We had not gone far before our new friend said he would actually like to be driven all the way home!  We hesitated, but he then offered to pay us twenty dollars if we would do so!  We had to make up our minds quickly, since taking him right home would involve heading through the M5 tunnel rather than driving home via our usual route.  My husband and I glanced ruefully at each other – we were tired and hungry and just wanted to get home.  But what could we do?  This man would not take kindly, I felt, to being turned down.  After all, he was big and burly, and was wearing a jumper that had ‘Security Guard’ printed on it in bold letters!

So we acquiesced – and then proceeded to try to chat with him, a task that was made quite difficult, owing to his rather poor grasp of the English language.  He tried hard, however.  I smiled at how much he talked about pleasing God and praising him, after he discovered my husband is a church pastor!  But I listened carefully when he began to talk about his own Pacific culture, which he told us was ‘one big family’ where everyone helps everyone else.

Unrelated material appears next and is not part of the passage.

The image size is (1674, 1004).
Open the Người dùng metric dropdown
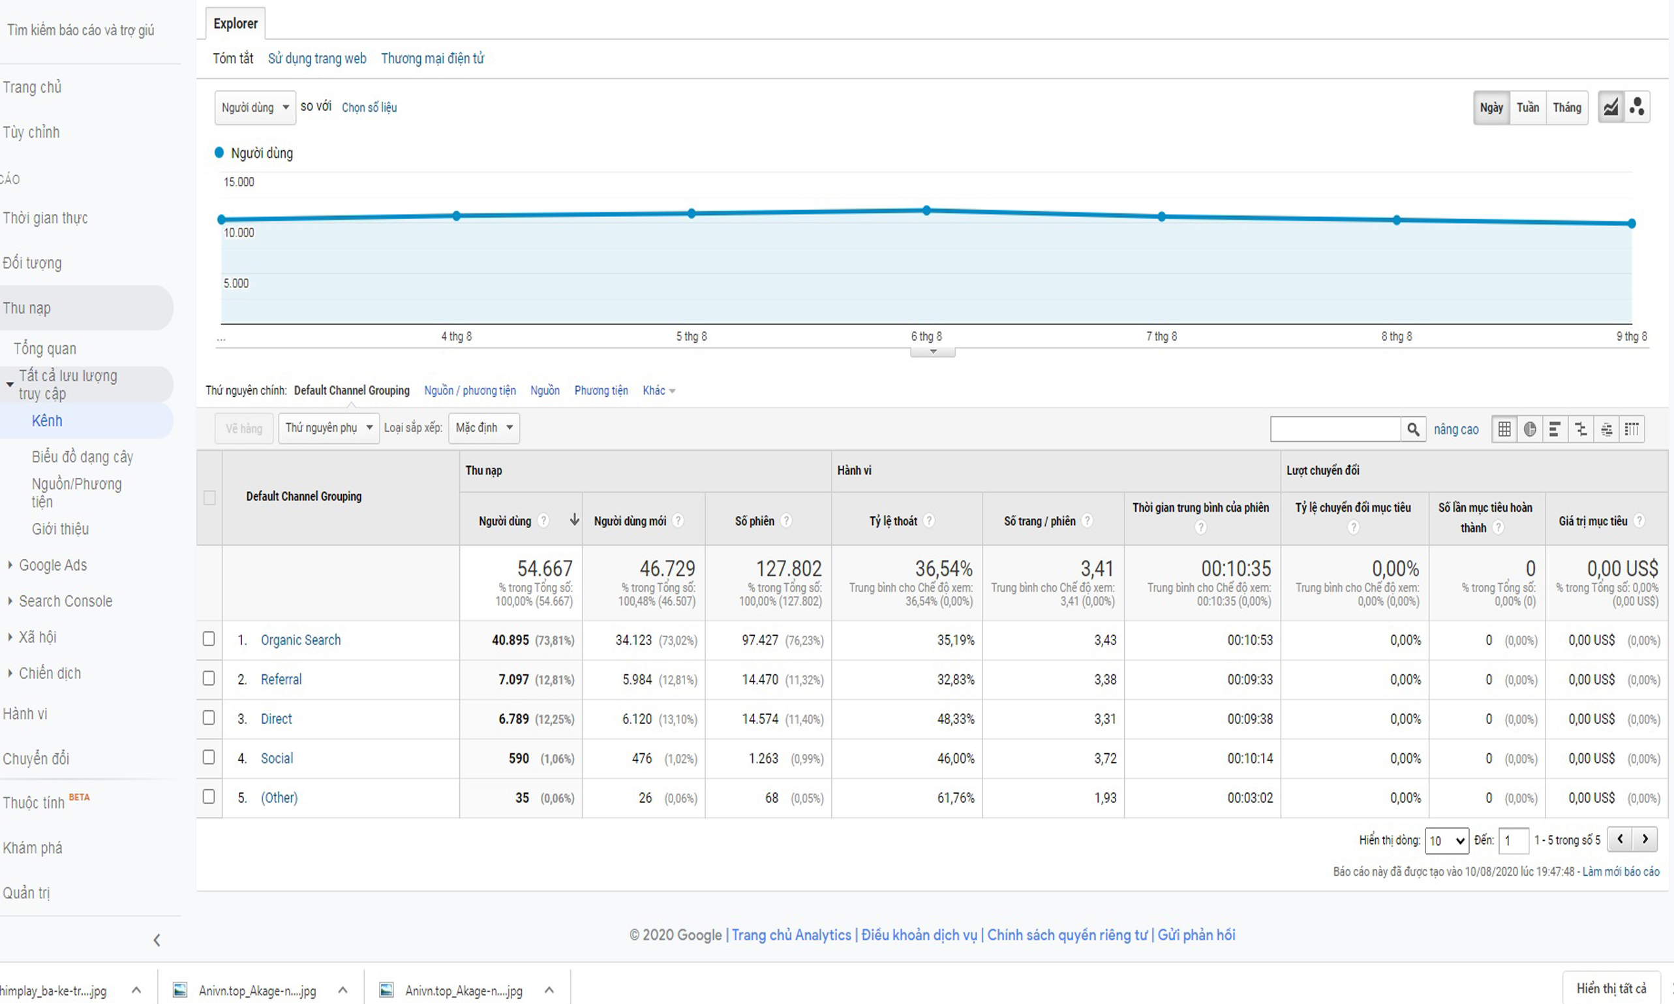[x=255, y=108]
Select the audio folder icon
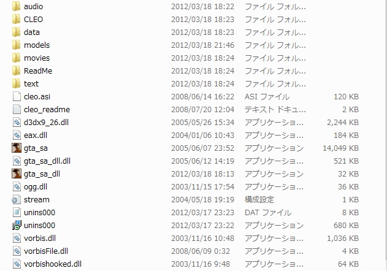 coord(17,6)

After that, I was determined not to take a cent of the twenty dollars he had promised us.  What kind of impression would it give him about the ‘family of God’ if we weren’t prepared to help him out as his own community would?  We eventually pulled up outside his home, where he obviously wanted us to be quiet, since he was going to surprise his wife and children.  He had been away from them for six months, working in another city.  And when he did try to give us the twenty dollars, my husband refused it, telling him we just wanted to bless him.

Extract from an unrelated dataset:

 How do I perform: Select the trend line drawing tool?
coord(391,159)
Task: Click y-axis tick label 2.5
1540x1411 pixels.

Had we been ‘set up’, I wondered?  And shouldn’t this man have been up front with us in the first place?  But then it occurred to me that probably he had acted just as his culture dictated – a culture in which the ‘rules of engagement’ were understood by everyone.  In his books, there was probably nothing unusual in what he had asked of us and how he had gone about it – that was what you did for people.  So I couldn’t help feeling ashamed at my reluctance to help.  And after all, what had it cost us?  Just a bit of a detour and a few extra dollars.

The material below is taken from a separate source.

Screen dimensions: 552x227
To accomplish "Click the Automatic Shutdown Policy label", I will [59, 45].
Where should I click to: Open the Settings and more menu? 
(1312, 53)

Well, what would Jesus have done?  I think he would have taken the man home without hesitation, don’t you?  I think he would have gone the second – or the third – or the fourth mile, just to show that man what God’s grace is like.  I think he would have been more ‘pro-active’ himself in talking about God, instead of judging what this man said.  And I think he would have prayed for this man, for a wonderful time with his family.  How do I know this?  Because that’s how he treats me on a daily basis – and you – with such patience, grace and love!